As a team, they earned a silver medal for culinary arts and a silver medal for the pastry competition.
As an individual chef, Lamping earned the bronze medal.
To earn those ranks is significant, especially considering the prestigious competition draws thousands of chefs from around the world each year.
“It’s quite hard to medal because the competition is so tough,” said Lamping, of Kansas City, Mo. “I saw people heartbroken in tears, while others were smiling with joy. It really was a rollercoaster of emotions.”
To enter the Culinary Olympics was a massive undertaking.
Lamping and his team started training for the competition nearly two years ago. As a chef, Lamping has proven his own in local and national competitions for 16 years.
But the Culinary Olympics are on an entirely new level, he said.
“It’s not easy,” he said. “You need stamina because you’re working 24 hours straight and you still have to present food that looks fresh. You’re preparing food at the last minute.”
His team brought 95 percent of their ingredients with them from Johnson County to Germany. They were one of the fortunate teams who managed to get a thumbs up from customs officers. Other teams weren’t so lucky, with precious ingredients being confiscated at international airports.
Once the group arrived in Erfurt, they worked feverishly to find a kitchen and purchase special equipment, necessary because of European conversions.
The night before the competition began, they were up at 2 a.m. on a Friday, painstakingly preparing each dish.
In the end, their sleepless nights paid off.
“It was the pinnacle of my culinary career and I was very fortunate to be a part of it,” Lamping said. “The friendships I created there alone were entirely worth all the hard work. The excitement still hasn’t worn off.”
Over at the Lake Quivira Country Club, his success has caused a ripple of excitement.
“When he goes off and scores these medals, it makes me proud to know that at such a prestigious competition, others see that same value as we do,” said Dennis Nighswonger, general manager of the Lake Quivira Country Club.
Lamping has worked at the country club for over three years.
His career began as a culinary student at St. Louis Community College.
He places great value in a formal culinary education and he enjoys working with students in those programs.
Most of his kitchen staff at Lake Quivira Country Club consist of current culinary students or recent graduates.
“When culinarians commit themselves to school, it shows me what they really want to do with their life,” he said. “I don’t have to teach them how to read a recipe because they’ve had basic training. Culinary school teaches you structure and it focuses on the importance of the kitchen brigade, which will prepare them to run their own kitchen one day.”
He also feels like showing these kids the ropes is his duty.
“These young people have dreams and aspirations and I want to help them go in the direction they want to go,” he said. “I was that person once too, after all. I had a strong successful mentor so it’s only fair that I pass my knowledge along.”
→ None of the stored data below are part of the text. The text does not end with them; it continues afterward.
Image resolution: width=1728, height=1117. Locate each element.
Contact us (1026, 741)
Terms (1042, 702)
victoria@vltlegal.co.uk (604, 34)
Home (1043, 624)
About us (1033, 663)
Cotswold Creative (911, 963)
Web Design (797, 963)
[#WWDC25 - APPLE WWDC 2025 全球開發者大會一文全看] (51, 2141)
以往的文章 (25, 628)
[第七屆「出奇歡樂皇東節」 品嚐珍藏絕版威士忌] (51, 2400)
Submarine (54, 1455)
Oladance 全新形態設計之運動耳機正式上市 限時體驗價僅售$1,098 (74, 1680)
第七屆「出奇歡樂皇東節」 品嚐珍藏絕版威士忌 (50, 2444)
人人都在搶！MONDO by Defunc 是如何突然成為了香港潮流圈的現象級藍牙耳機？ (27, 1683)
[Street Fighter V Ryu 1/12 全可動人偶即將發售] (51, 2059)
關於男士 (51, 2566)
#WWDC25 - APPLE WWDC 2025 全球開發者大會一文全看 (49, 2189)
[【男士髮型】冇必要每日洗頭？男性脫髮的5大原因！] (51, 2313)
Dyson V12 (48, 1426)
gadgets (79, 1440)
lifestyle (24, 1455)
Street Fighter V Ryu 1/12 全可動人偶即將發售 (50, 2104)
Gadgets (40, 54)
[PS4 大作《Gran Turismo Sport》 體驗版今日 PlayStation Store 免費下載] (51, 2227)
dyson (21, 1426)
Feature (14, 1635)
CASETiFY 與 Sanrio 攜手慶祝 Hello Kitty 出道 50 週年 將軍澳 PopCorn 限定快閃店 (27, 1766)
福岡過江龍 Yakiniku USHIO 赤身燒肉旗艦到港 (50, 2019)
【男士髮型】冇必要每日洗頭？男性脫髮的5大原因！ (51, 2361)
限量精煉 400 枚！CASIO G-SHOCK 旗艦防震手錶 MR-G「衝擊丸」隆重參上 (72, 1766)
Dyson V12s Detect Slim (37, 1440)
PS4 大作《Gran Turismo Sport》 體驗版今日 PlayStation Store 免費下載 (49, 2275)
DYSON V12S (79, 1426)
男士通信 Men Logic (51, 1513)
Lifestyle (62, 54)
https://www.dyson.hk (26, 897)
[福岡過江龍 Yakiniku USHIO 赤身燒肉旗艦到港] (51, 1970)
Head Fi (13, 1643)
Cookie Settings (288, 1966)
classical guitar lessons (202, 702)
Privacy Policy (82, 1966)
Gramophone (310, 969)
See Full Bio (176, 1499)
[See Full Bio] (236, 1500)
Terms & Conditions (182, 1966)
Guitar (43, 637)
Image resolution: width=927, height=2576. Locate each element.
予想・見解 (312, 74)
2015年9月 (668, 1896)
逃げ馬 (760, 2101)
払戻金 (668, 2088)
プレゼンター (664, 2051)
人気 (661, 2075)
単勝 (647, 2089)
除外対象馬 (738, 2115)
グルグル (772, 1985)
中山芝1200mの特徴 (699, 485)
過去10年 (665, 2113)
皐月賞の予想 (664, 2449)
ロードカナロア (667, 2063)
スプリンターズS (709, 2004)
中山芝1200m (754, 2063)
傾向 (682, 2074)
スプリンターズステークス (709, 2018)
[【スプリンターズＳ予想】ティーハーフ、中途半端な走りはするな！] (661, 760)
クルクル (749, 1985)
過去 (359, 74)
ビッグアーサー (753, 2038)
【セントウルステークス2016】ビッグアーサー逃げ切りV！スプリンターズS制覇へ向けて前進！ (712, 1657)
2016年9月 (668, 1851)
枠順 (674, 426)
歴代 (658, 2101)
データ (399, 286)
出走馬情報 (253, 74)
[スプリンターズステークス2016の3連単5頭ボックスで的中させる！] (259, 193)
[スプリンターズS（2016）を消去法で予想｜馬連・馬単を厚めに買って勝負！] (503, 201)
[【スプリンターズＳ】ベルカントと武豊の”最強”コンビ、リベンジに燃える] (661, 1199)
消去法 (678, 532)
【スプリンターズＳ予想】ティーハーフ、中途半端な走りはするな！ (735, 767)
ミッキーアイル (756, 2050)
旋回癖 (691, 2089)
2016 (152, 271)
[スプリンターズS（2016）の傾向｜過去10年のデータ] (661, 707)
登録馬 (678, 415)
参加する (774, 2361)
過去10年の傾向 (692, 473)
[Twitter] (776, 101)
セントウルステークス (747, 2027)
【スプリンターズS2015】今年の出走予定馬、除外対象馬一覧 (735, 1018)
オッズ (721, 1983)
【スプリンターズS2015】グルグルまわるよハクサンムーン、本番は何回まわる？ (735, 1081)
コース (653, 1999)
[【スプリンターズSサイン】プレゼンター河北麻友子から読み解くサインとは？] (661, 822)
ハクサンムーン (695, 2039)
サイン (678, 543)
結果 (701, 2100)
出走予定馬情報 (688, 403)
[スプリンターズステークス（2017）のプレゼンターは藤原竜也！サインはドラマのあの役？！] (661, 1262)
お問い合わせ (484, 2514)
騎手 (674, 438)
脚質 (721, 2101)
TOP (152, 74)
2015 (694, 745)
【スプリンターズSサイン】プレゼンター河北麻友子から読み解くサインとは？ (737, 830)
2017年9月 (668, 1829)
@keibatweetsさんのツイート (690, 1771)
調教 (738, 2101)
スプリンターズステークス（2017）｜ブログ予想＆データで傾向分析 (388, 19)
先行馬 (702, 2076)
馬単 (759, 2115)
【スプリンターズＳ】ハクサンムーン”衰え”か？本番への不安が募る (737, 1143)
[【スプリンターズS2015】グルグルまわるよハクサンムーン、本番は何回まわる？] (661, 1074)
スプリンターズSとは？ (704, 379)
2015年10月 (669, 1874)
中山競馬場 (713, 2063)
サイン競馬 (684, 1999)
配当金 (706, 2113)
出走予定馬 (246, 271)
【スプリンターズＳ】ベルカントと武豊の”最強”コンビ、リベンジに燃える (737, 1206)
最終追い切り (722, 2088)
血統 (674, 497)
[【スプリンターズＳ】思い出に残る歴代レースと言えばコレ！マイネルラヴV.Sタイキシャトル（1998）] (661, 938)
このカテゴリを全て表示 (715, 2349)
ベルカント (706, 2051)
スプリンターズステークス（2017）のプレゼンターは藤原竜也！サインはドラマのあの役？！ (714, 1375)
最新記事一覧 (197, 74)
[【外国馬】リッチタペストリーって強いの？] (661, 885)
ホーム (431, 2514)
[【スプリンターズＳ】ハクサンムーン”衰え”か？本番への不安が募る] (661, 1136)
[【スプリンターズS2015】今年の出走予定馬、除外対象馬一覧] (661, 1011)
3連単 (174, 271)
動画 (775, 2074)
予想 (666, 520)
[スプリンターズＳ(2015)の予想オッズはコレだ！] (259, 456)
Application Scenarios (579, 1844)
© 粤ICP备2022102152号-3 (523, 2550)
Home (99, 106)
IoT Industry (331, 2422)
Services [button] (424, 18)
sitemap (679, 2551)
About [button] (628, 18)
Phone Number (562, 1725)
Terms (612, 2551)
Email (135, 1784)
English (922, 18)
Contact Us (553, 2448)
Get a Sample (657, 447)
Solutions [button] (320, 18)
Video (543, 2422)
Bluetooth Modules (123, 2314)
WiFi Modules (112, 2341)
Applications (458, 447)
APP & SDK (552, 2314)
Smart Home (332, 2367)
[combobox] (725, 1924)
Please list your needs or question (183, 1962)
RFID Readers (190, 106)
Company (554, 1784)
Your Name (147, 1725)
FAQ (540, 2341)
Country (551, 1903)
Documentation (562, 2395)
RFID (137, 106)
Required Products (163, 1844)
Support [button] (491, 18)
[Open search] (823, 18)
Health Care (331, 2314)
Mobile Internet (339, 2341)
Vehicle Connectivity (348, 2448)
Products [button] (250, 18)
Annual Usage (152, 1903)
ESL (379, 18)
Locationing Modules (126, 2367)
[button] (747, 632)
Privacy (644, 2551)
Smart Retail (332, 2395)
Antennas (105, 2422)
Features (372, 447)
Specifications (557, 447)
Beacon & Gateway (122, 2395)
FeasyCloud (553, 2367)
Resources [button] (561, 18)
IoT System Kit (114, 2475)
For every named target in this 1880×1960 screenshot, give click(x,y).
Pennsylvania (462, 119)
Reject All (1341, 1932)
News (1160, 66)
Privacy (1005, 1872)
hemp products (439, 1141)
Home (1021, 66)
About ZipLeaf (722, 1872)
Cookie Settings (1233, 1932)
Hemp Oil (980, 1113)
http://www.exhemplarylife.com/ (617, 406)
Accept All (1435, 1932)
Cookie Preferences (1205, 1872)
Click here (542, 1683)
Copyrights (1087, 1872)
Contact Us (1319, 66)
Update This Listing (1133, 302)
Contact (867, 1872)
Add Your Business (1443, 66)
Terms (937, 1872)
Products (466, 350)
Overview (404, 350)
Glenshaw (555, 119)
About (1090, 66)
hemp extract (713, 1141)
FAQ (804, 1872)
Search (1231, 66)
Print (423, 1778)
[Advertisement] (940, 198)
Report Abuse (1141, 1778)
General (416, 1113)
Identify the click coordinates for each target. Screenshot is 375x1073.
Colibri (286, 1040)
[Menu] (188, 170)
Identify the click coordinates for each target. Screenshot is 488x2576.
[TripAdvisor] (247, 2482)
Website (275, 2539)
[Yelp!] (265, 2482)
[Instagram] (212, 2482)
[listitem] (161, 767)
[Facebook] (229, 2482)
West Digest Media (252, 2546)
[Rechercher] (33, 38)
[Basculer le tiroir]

Plus, working in a country club kitchen offers burgeoning chefs the chance to dabble in a wide variety of food flavors.
Lamping’s seasonal menus offer traditional cuisine with a contemporary twist.
Thirty years ago, eggs benedict and poached salmon graced the plates at an elegant country club.
Today’s modern foodie palate allows country club chefs to have a little more fun, using ingredients like fresh avocado or tarragon cream, for example.
And with each creation, Lamping is having the time of his life. He loves his job.
His enthusiasm has not gone unnoticed.
“I’ve seen Michael blossom and come into his own with his skills,” Nighswonger said. “I’m really proud of his involvement as a mentor for young people. He’s helping students and graduates learn to produce top quality right here in our kitchen.”
Now that the competition is over, Lamping is looking right around the corner at another goal.
For the next phase of his career, he hopes to obtain his Master Chef certification so he can one day teach at a culinary school.
Oh, and he’d love to compete in the Culinary Olympics again.
Maybe 2024, he said, with a grin. But he’s taking it one step at a time.